◆ Data records ◆

·····

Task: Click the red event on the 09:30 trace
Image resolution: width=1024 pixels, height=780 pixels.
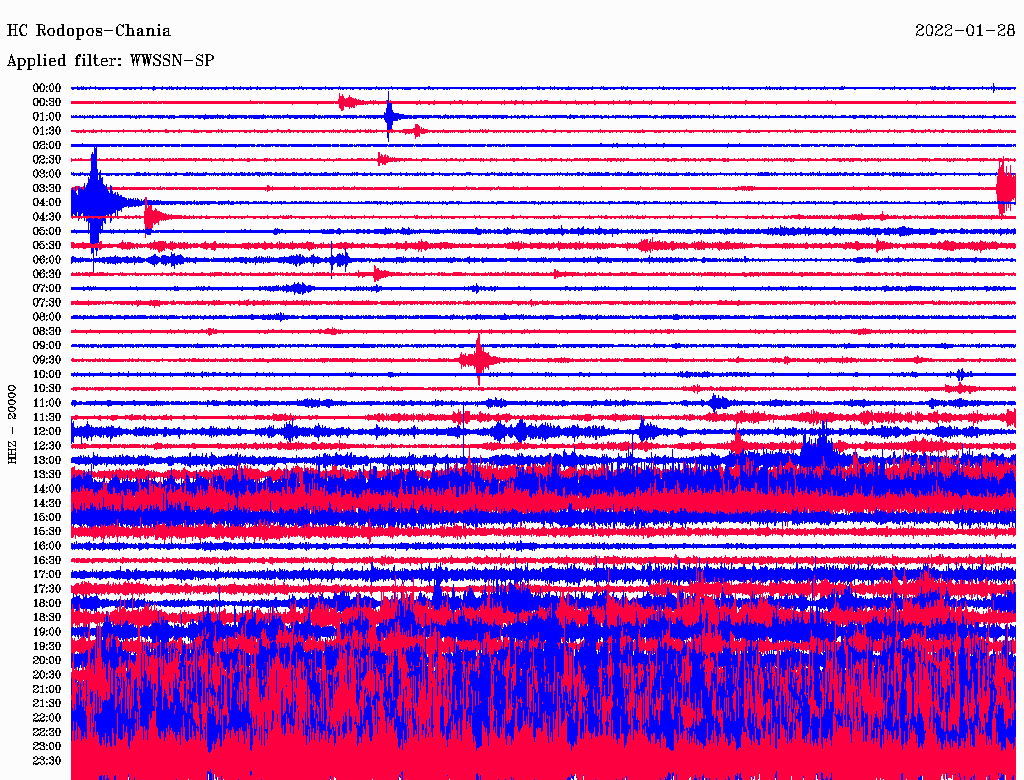Action: click(x=478, y=359)
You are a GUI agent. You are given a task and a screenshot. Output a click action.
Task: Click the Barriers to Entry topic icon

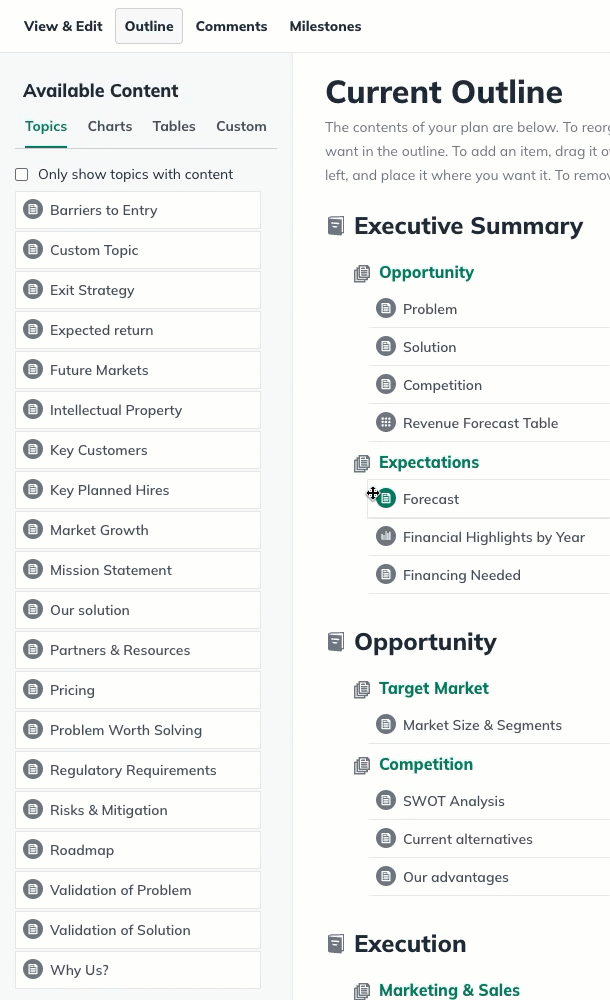[33, 209]
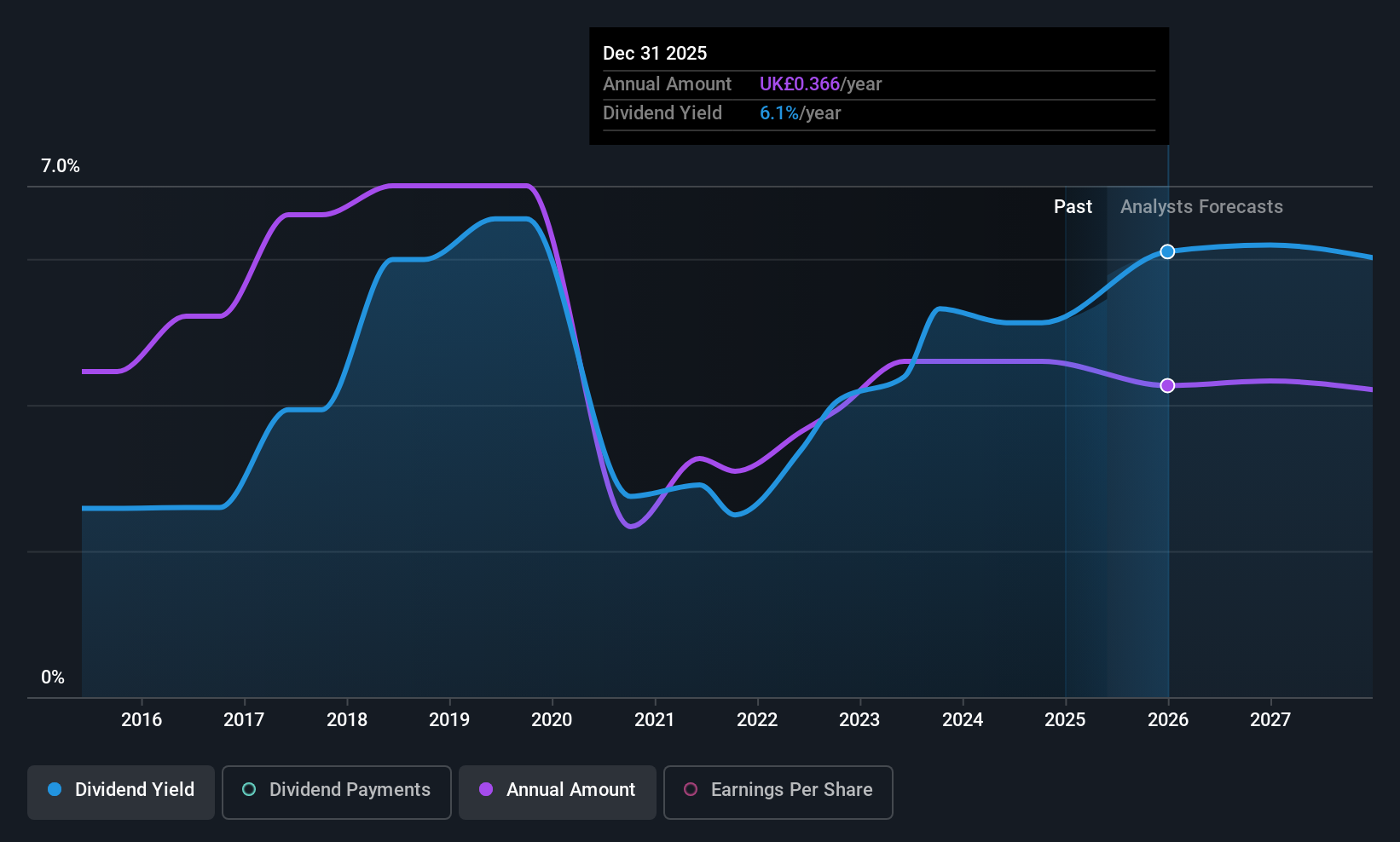Click the 6.1% dividend yield value

click(x=779, y=112)
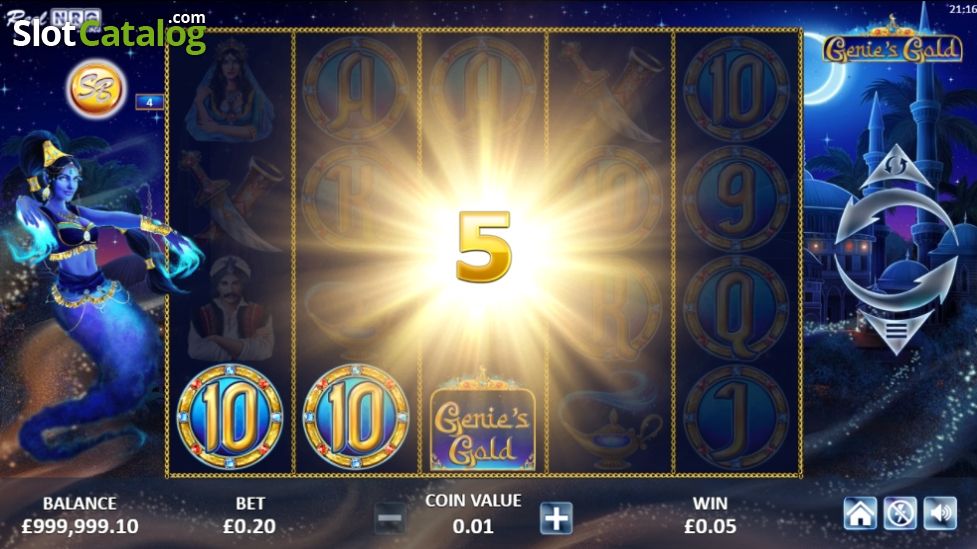
Task: Toggle the crossed-out lightning quick spin icon
Action: pyautogui.click(x=900, y=514)
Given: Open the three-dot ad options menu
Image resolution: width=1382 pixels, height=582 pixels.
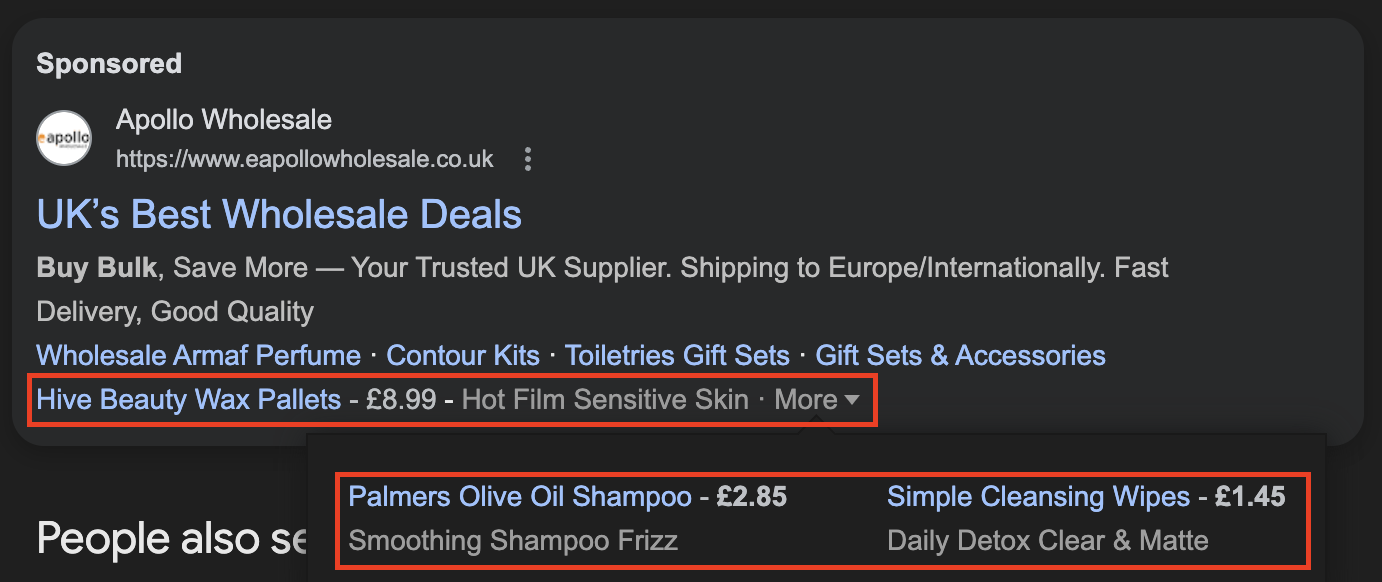Looking at the screenshot, I should (x=529, y=159).
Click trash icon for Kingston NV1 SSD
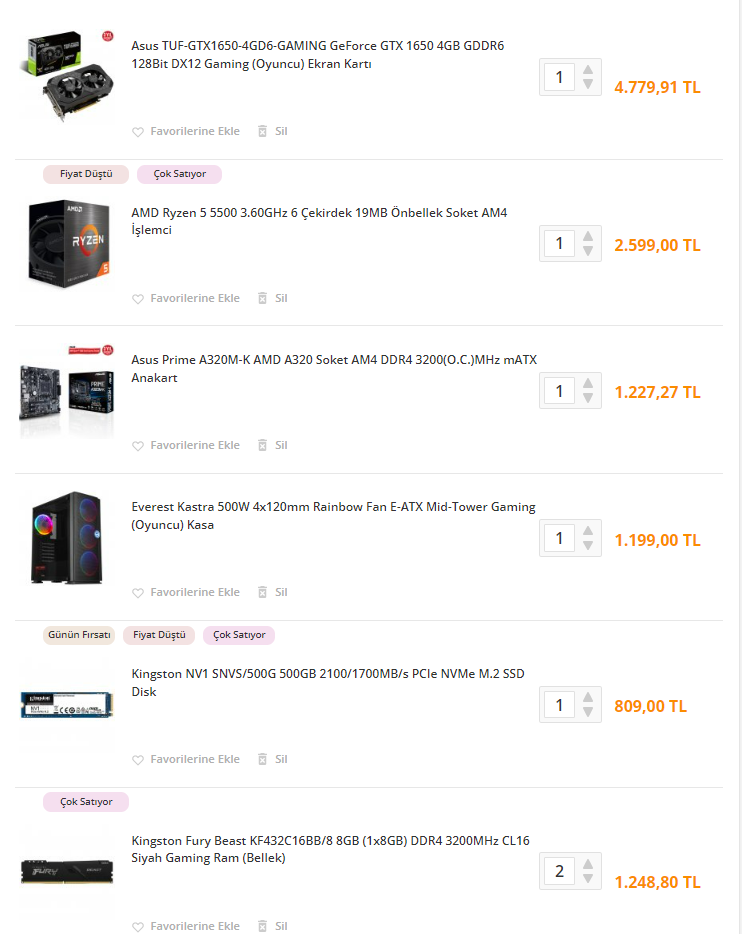The width and height of the screenshot is (742, 934). (x=262, y=759)
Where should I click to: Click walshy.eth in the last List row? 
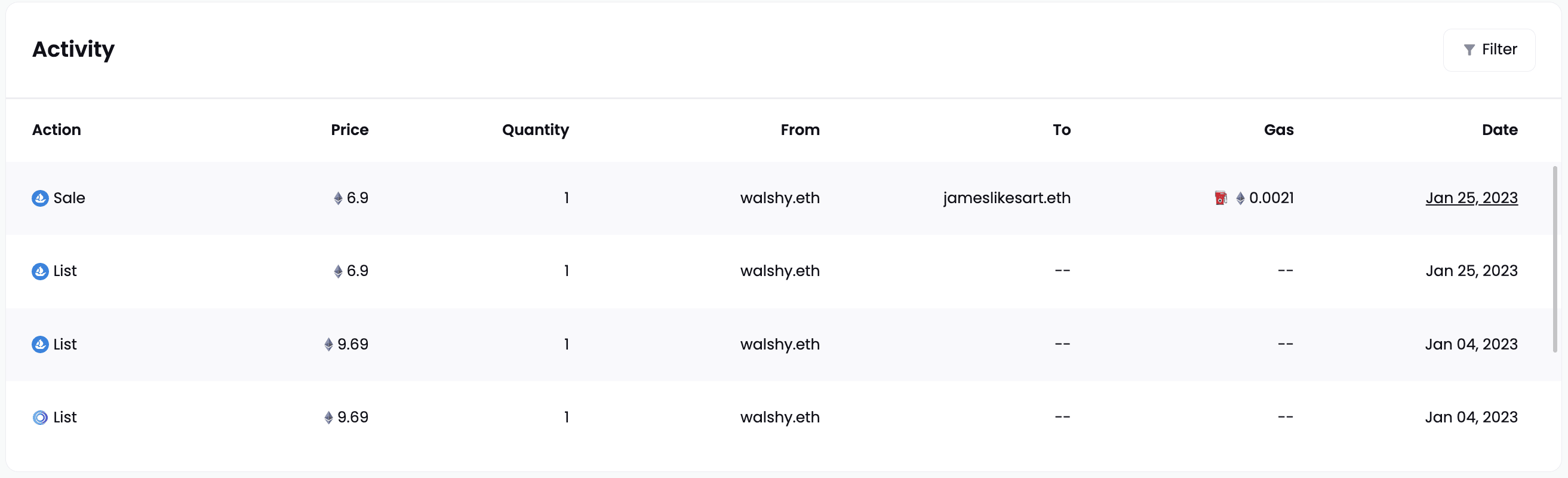tap(779, 417)
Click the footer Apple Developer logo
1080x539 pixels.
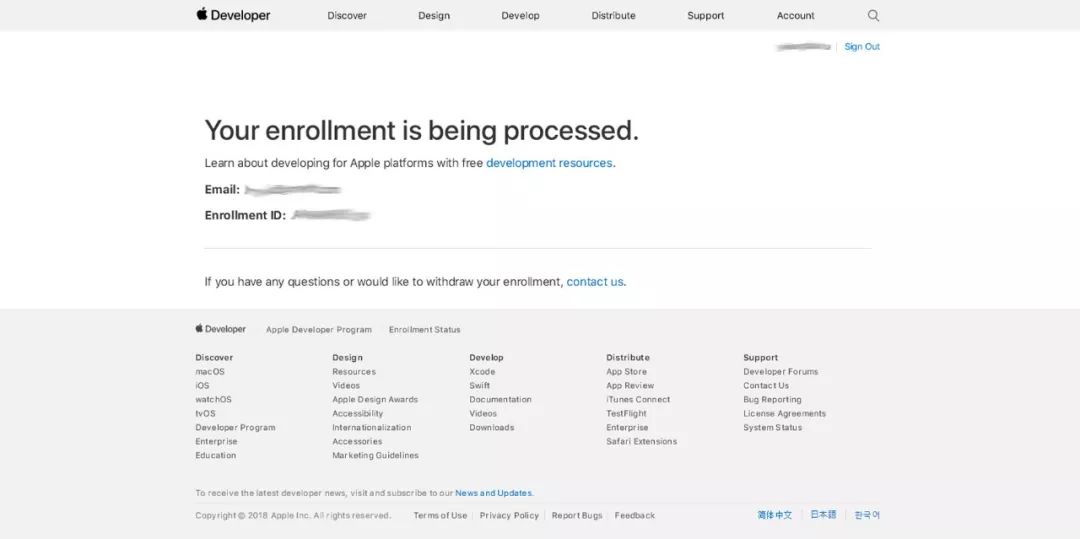[221, 329]
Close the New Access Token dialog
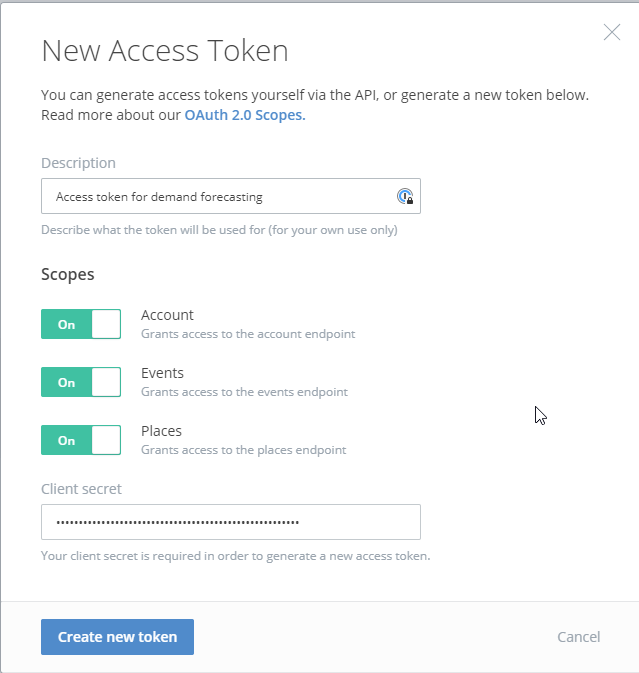 612,32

·····

◆ Assignment ◆
Exactly as written, copy the entries above without their pictures.

◆ Exercise response ◆
Task: Click the red event on the 09:30 trace
Image resolution: width=1024 pixels, height=780 pixels.
Action: click(x=478, y=359)
You are a GUI agent. You are given a task and a screenshot. Output a click action.
Task: Click the Barriers to Entry topic icon

[33, 209]
Click the 6.1% dividend yield value

click(x=779, y=112)
Task: Toggle the crossed-out lightning quick spin icon
Action: pyautogui.click(x=900, y=514)
Given: Open the three-dot ad options menu
Image resolution: width=1382 pixels, height=582 pixels.
Looking at the screenshot, I should (x=529, y=159).
Click trash icon for Kingston NV1 SSD
The width and height of the screenshot is (742, 934). (x=262, y=759)
Where should I click to: Click walshy.eth in the last List row? 
tap(779, 417)
Click the footer Apple Developer logo
1080x539 pixels.
[221, 329]
Close the New Access Token dialog
 612,32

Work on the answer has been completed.